■ **Supplied passage**
# two of the new calves sick



## SherrieC (Aug 24, 2002)

They've got the liquid scours, so what is the most correct thing to give them? I used to make boiled potatoe and corn remedy for scours. How much should I be feeding the healthy two only two pints twice a day? of goat milk , or should I keep feeding them half goat milk and half water? my other calves I always moved to full goat milk, but they were born here and had their moms colustrom. 
sorry if I'm rambling it's Late! been bathing poopy calves.


----------



## Up North (Nov 29, 2005)

Were they mine, I would feed them "Resorb" Electrolytes ,,,click here... http://www.valleyvet.com/ct_detail.html?pgguid=30e07726-7b6a-11d5-a192-00b0d0204ae5for a day. No milk whatsoever. Then gradually reintroduce milk after stool stiffens up. Have to keep them hydrated.


----------



## topside1 (Sep 23, 2005)

UpNorth beat me to it, yes "resorb" is what I use also, sometimes "bonceback" depending upon the case. Diffinently RESORB, do not vary from the instructions or else. I'm back to the NO MILK routine here at my farm, all instructions are on the "RESORB" wrapper. Keep us in the loop...TJ


----------



## Ronney (Nov 26, 2004)

Ditto Up North and John. Pull them off milk altogether and although we don't have Resorb here as such, it sounds like pretty good stuff so follow the instructions to the T.

And do not feed half milk, half water at any time. I'm not a scientific guru and forget as much as I remember but watering down milk buggers up the calf's guts ability to digest it. When you start them back on milk again, do it in small increments but do not water it down.

Cheers,
Ronnie


----------



## SherrieC (Aug 24, 2002)

I sent the older boys up town for a stomach tube bottle as neither one of the little turds is sucking now, but NOW the one calf who still looks great is as raspy as all get out maybe (pneumonia) I have Naxcel, that is great for pneumonia in goats but cows? does say safe for dairy cattle, I also have tylan 50 and the dosage, and Pen G BP 48, I think if no one gets back to me I'll start the Tylan 50 at about 10 cc's per calf all of the little buggers. I also told them to grab more resorb or something, and I did order 12 pks from valley vet. Darn cute babies! I also plan to continue feeding milk to the healthier two but add a bottle of resorb during the day between feedings. also I have willow bark that is good stuff you boil it and it turns into horrible slimey thick mucos it's to stop diareah in anything. do they need any cow pepto
thanks Sherrie


----------



## Sabrina67 (Mar 24, 2008)

I read that you can blend up oatmeal and put it in their replacer and it will help. I tried it on mine and it worked . I put it in the food processer till it was fine and mixed it in . I used resorb for morning feedings then the oatmeal at nite for two days.Then just teh oatmeal for a couple of days once a day. Thank goodness it worked. But this is just something I tried. Hope your calves get better. This is interesting too.

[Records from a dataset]
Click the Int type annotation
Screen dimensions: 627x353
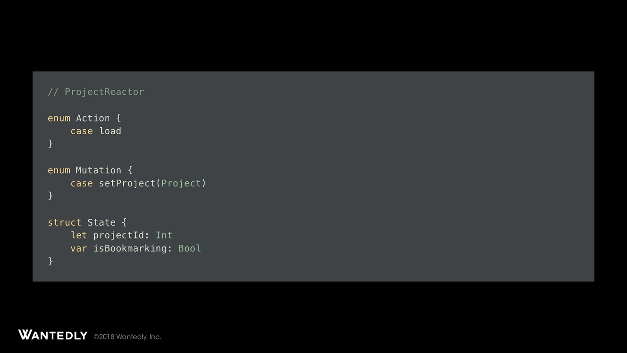tap(164, 235)
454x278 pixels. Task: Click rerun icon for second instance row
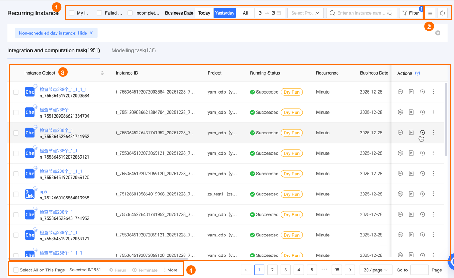pyautogui.click(x=422, y=113)
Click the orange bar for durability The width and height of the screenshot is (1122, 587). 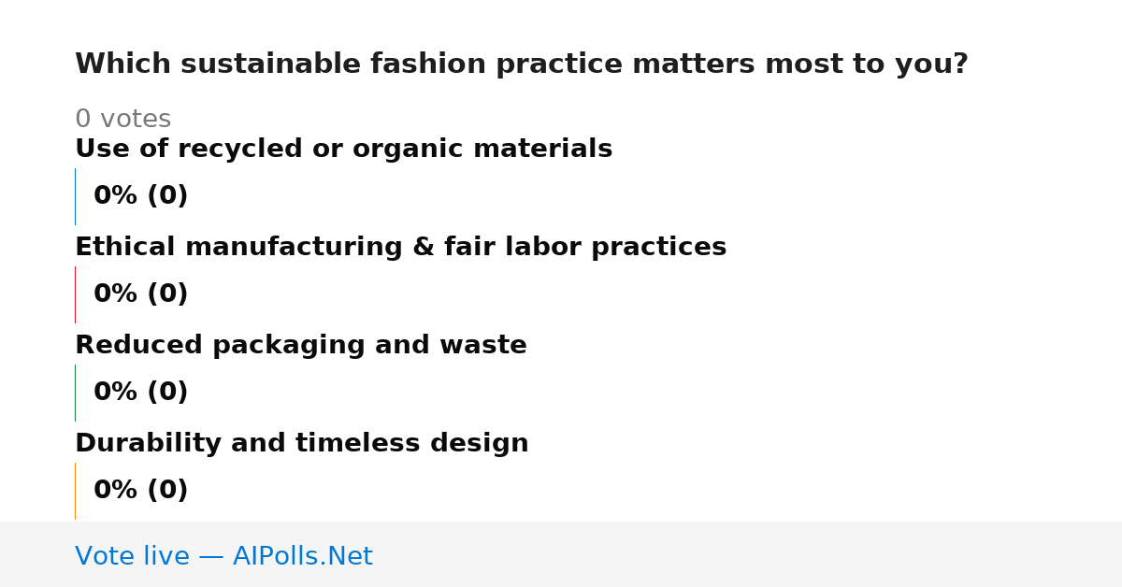tap(75, 491)
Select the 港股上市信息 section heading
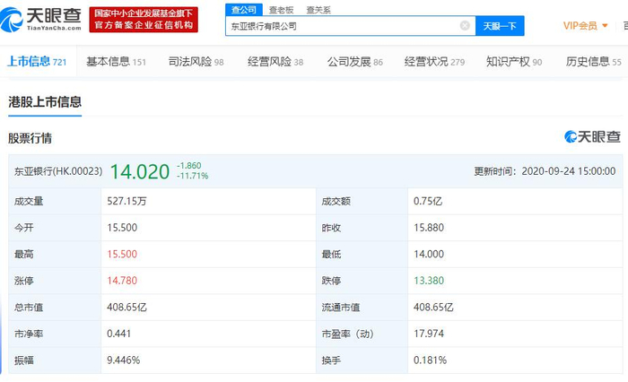Screen dimensions: 628x382 coord(45,102)
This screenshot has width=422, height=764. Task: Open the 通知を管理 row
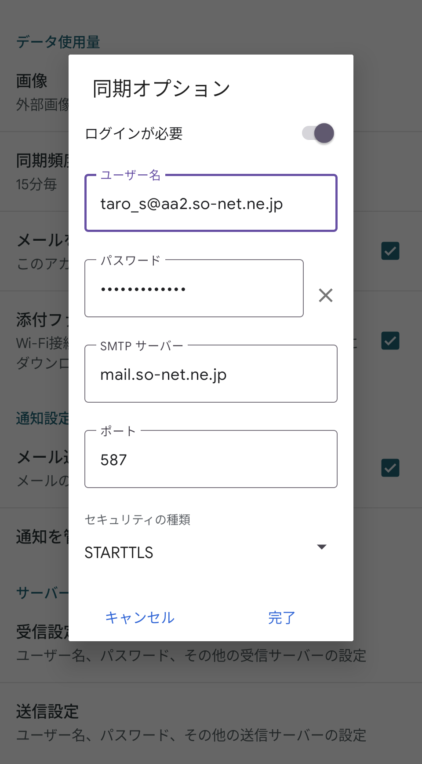pos(40,537)
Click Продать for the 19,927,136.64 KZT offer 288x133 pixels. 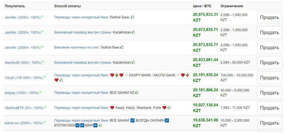tap(269, 108)
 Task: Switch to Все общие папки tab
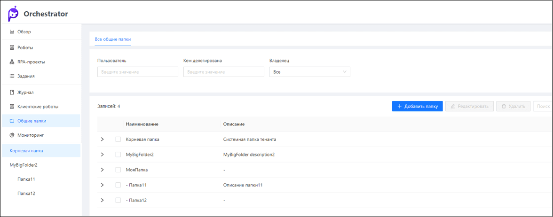(x=113, y=39)
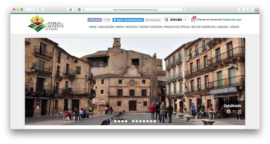Click Seguir a @LosPueblosmbe Twitter button
Screen dimensions: 270x144
128,20
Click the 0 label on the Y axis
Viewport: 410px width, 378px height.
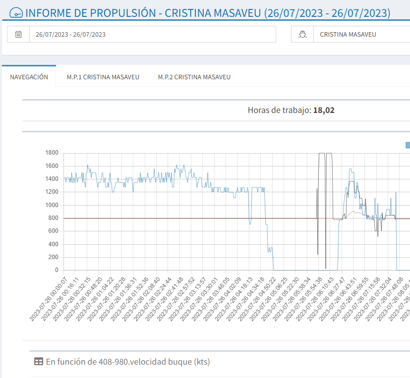(x=57, y=270)
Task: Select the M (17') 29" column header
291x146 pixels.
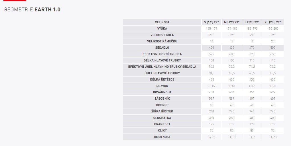Action: click(x=231, y=22)
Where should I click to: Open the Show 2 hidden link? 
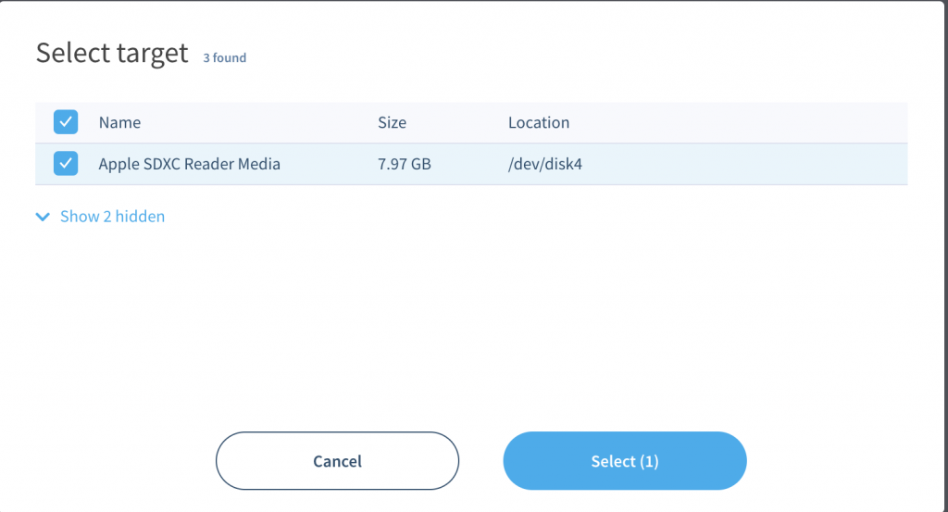click(x=112, y=217)
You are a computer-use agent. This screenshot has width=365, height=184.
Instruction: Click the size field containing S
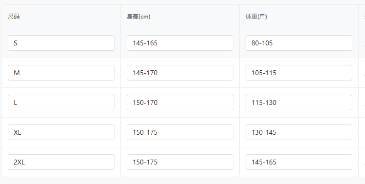tap(61, 43)
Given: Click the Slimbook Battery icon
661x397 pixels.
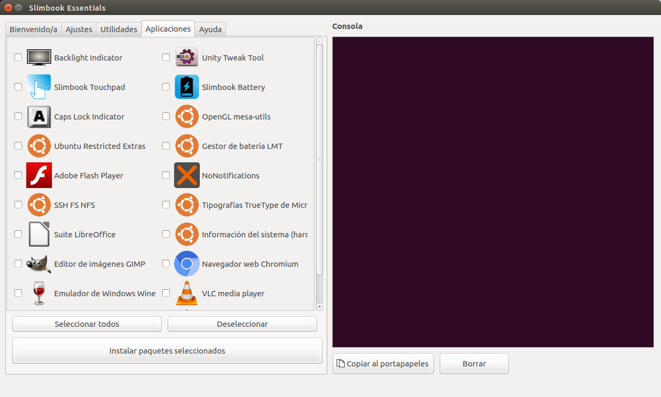Looking at the screenshot, I should (187, 87).

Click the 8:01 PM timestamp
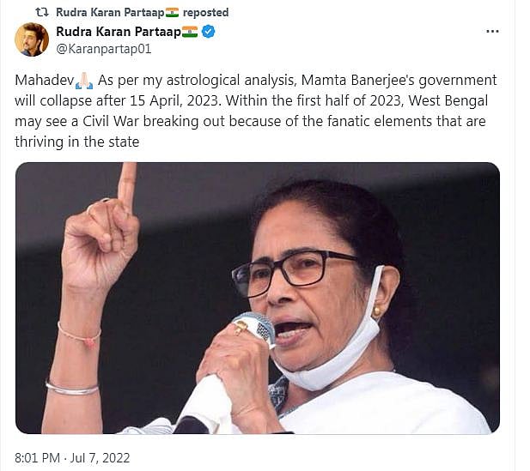pos(39,457)
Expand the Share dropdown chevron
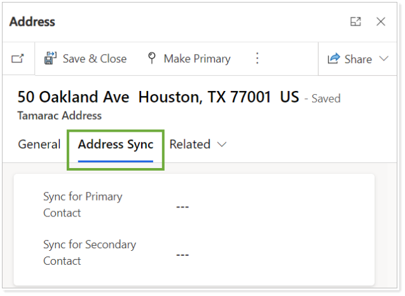 tap(383, 59)
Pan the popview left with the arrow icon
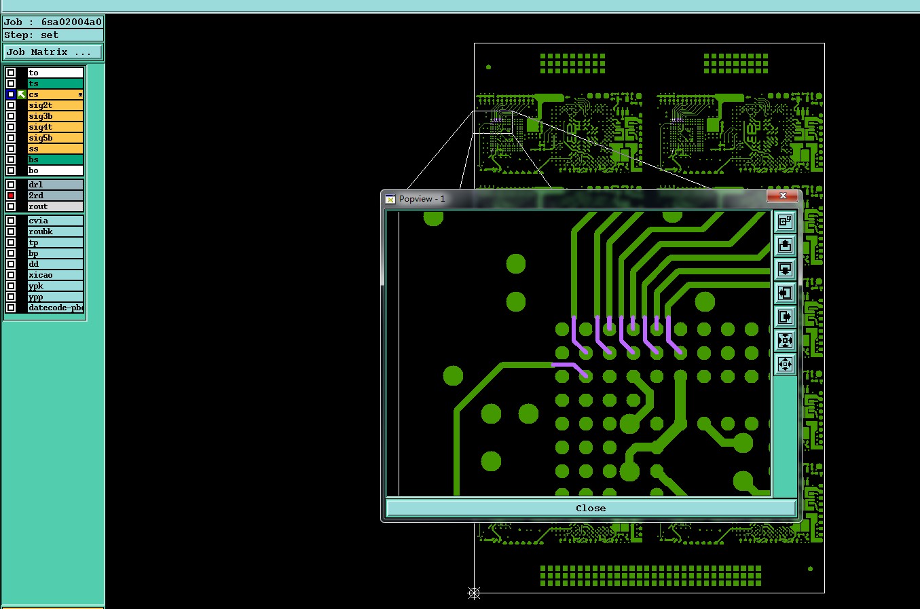920x609 pixels. point(785,293)
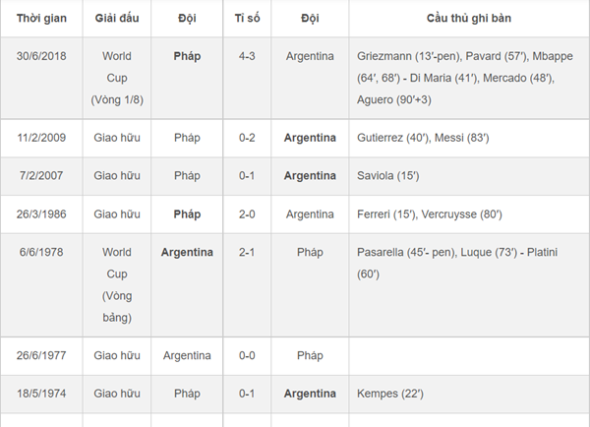Click the Kempes (22') scorer cell
This screenshot has width=590, height=427.
click(x=390, y=394)
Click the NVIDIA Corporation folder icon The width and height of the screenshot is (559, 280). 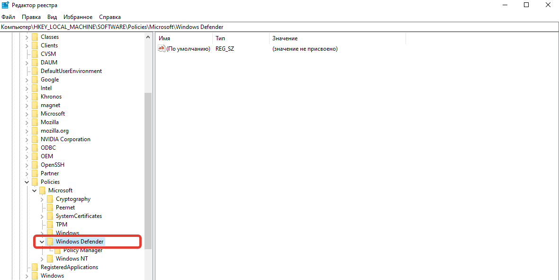35,139
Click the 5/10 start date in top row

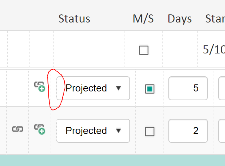tap(214, 50)
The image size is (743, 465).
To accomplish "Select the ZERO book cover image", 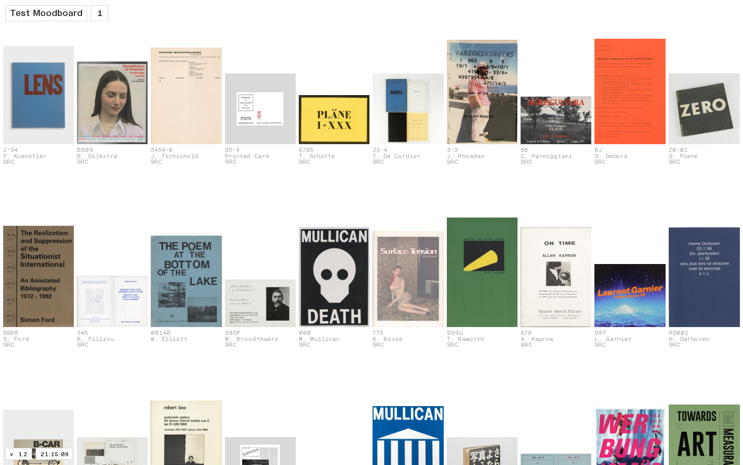I will 704,109.
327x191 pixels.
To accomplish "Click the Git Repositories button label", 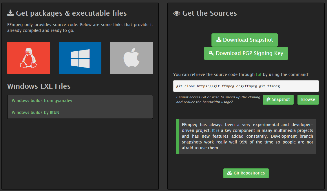I will (x=249, y=173).
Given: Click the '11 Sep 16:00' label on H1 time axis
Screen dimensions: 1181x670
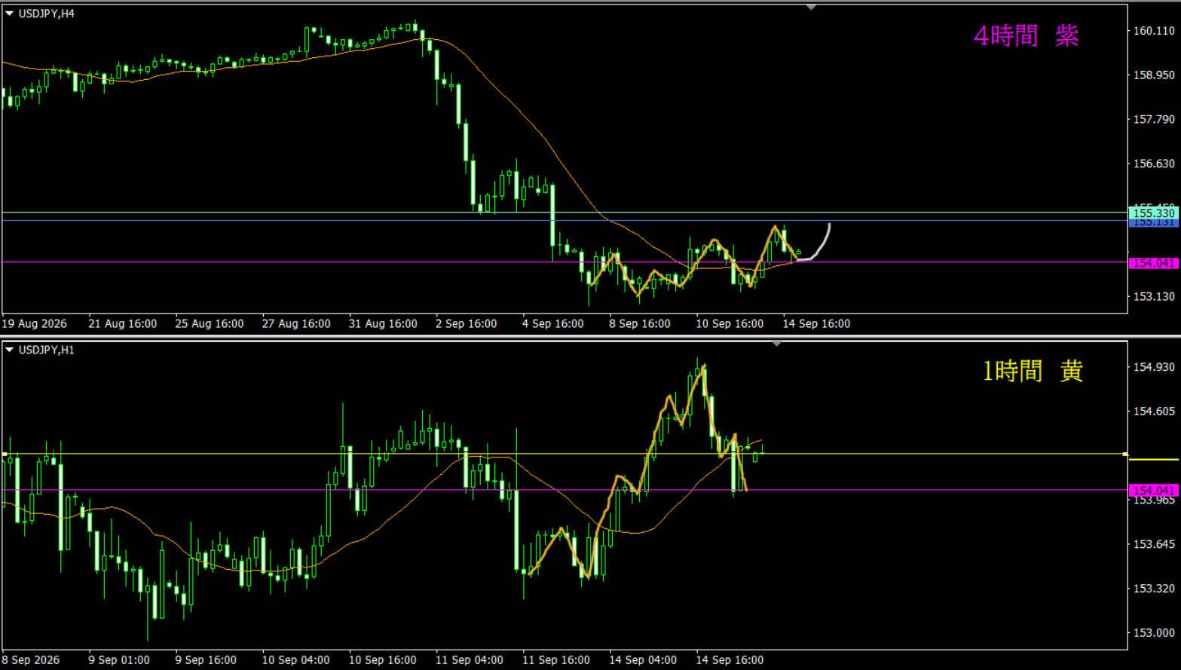Looking at the screenshot, I should [556, 659].
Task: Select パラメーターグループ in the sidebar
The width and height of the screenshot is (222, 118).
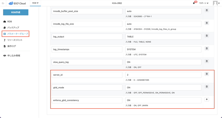Action: point(17,34)
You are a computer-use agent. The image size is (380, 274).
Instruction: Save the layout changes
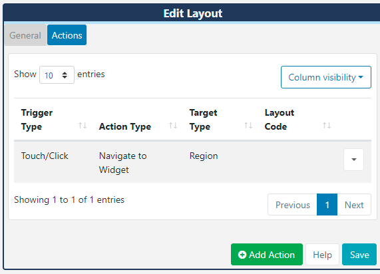coord(359,255)
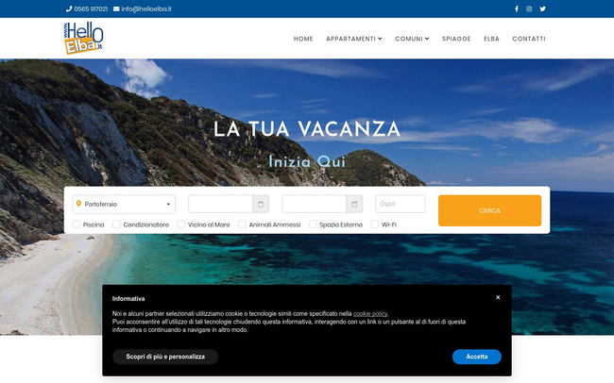Viewport: 614px width, 383px height.
Task: Toggle the Animali Ammessi checkbox
Action: click(x=243, y=225)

■ **Task requirements**
1/ Please translate this sentence from the calf scours thread into Spanish: "Then gradually reintroduce milk after stool stiffens up."
2/ List the username of every poster in the calf scours thread, naming each one once.

■ **Exercise solutions**
1/ Luego, reintroduzca la leche gradualmente después de que las heces se endurezcan.

2/ SherrieC, Up North, topside1, Ronney, Sabrina67